Validate error - What this really means!

CGR

Joined: 2 Sep 12

Posts: 3

Credit: 272118

RAC: 0

RE: It is not uncommon that

20 Jul 2013 14:00:13 UTC

Message 107890 in response to message 107887

(moderation:

)

Quote:

It is not uncommon that we have a few bad BRP4 "beams" every month that slip through pre-processing without being detected as such. Most of the tasks generated from these will end up as validate errors.

Normally we do have scripts and internal web pages that monitor these, and it's usually me who then cancels the respective workunits.

Is this what happened to WU #170248721? I never had a validate error before that and I would like to understand what caused it. So any information on this particular WU is appreciated.

Thanks in advance.

Alex

Joined: 1 Mar 05

Posts: 451

Credit: 507064930

RAC: 87789

RE: what happened to WU

20 Jul 2013 14:06:34 UTC

Message 107891 in response to message 107890

(moderation:

)

Quote:

what happened to WU #170248721?

already marked as cancelled. Happens from time to time. Nothing to worry about.

Maximilian Mieth

Joined: 4 Oct 12

Posts: 130

Credit: 10286732

RAC: 4018

Thanks to this thread I am

30 Jul 2013 8:08:04 UTC

Message 107892

(moderation:

)

Thanks to this thread I am well informed about validate errors, but what does 'validation inconclusive' actually mean? See e.g. this workunit.

MAGIC Quantum M...

Joined: 18 Jan 05

Posts: 1886

Credit: 1408157900

RAC: 1159282

That happens when there are

30 Jul 2013 8:36:43 UTC

Message 107893 in response to message 107892

(moderation:

)

That happens when there are different results from the same tasks by different hosts which at times it takes a 3rd result to see if 2 of the results are the same.....or not at all.

edenist

Joined: 18 Jan 05

Posts: 2

Credit: 17516500

RAC: 0

Hi everyone, I've just

1 Jun 2014 13:32:55 UTC

Message 107894

(moderation:

)

Hi everyone,

I've just built a new system and have been running BOINC on it this last week.
It's an AMD A10-7850K, running on Ubuntu 14.04 x64.

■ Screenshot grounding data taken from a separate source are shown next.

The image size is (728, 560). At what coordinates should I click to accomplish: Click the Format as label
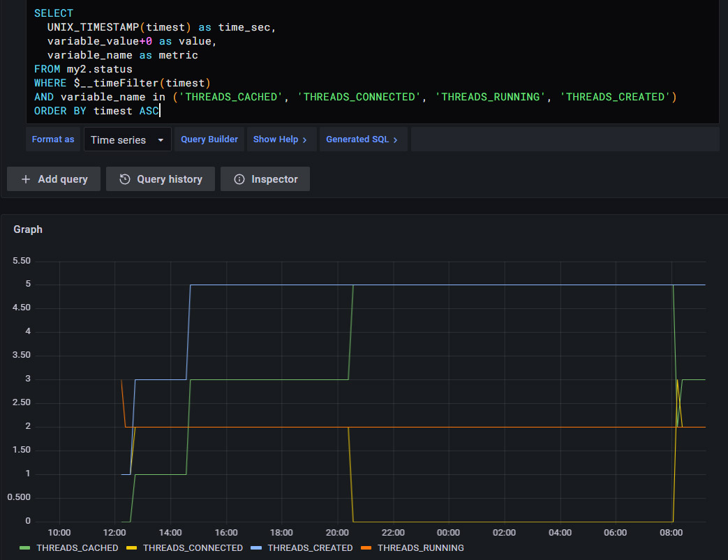52,139
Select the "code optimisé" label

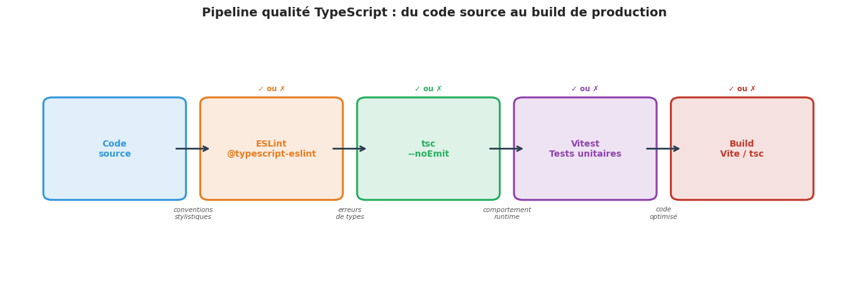click(x=664, y=213)
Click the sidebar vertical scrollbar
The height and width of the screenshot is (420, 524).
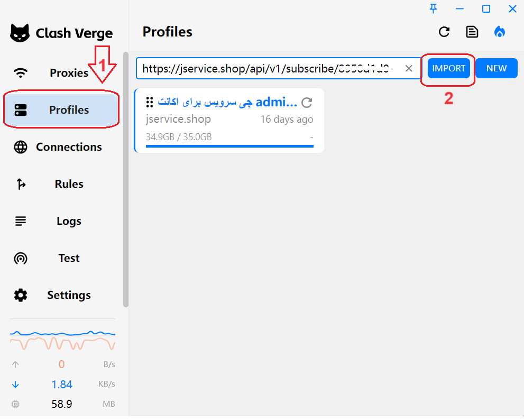coord(125,180)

It seems that almost all of my BRP5 WU's are resulting in Validate Errors when being run with the opencl-ati application.

I had a couple which passed last week, but all the rest are failing. Is there an issue with running GPU code on the APU's?

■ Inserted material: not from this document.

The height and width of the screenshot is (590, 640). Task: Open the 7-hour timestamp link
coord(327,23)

Here are a couple of WU's which have validate errors...

http://einsteinathome.org/task/437729215
http://einsteinathome.org/task/437808773
http://einsteinathome.org/task/437841431

And this one passed [http://einsteinathome.org/task/437809655]

Any information would be helpful.

Cheers!

[EDIT]:
Taking a closer look at the stderr logs from each WU, it appears that the two which completed successfully never had an application restart occur during there run, whereas all failed WU's did. Is it possible that the pause/resume is causing an error in the computation?

Gordon Lack

Joined: 19 Jun 13

Posts: 6

Credit: 1378284

RAC: 557

I've just had a

26 Jul 2014 1:58:11 UTC

Message 107895 in response to message 107894

(moderation:

)

I've just had a BRP5-opencl-ati complete and fail to validate.

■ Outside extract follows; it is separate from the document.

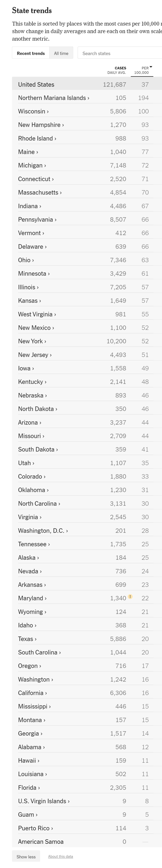Viewport: 162px width, 868px height.
Task: Click the U.S. Virgin Islands link
Action: 44,801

http://einsteinathome.org/workunit/194577452

The stderr output finishes with:

Quote:

[01:39:49][4893][INFO ] Data processing finished successfully!

but the validate status on the job is:

Quote:

Workunit error - check skipped

(there are no errors mentioned...)

Mind you, I've just spotted that the link above now reports:

Quote:

errors WU cancelled

Logforme

Joined: 13 Aug 10

Posts: 332

Credit: 1714373961

RAC: 0

RE: I've just had a

26 Jul 2014 6:21:05 UTC

Message 107896 in response to message 107895

(moderation:

)

Quote:

I've just had a BRP5-opencl-ati complete and fail to validate.

This problem is covered in another thread

John Jamulla

Joined: 26 Feb 05

Posts: 32

Credit: 1172292348

RAC: 547295

Sorry to bother all of you,

26 Jul 2014 13:54:58 UTC

Message 107897

(moderation:

)

Sorry to bother all of you, but would like to know what's wrong with my GPU crunching tasks....

I have a relatively new machine (all kinds of problems with it out of the box, bad Mobo, mempry, CPU) for like 1st 6 months I had it. Theoretically fixed now - appears not with GPU with einstein@home though).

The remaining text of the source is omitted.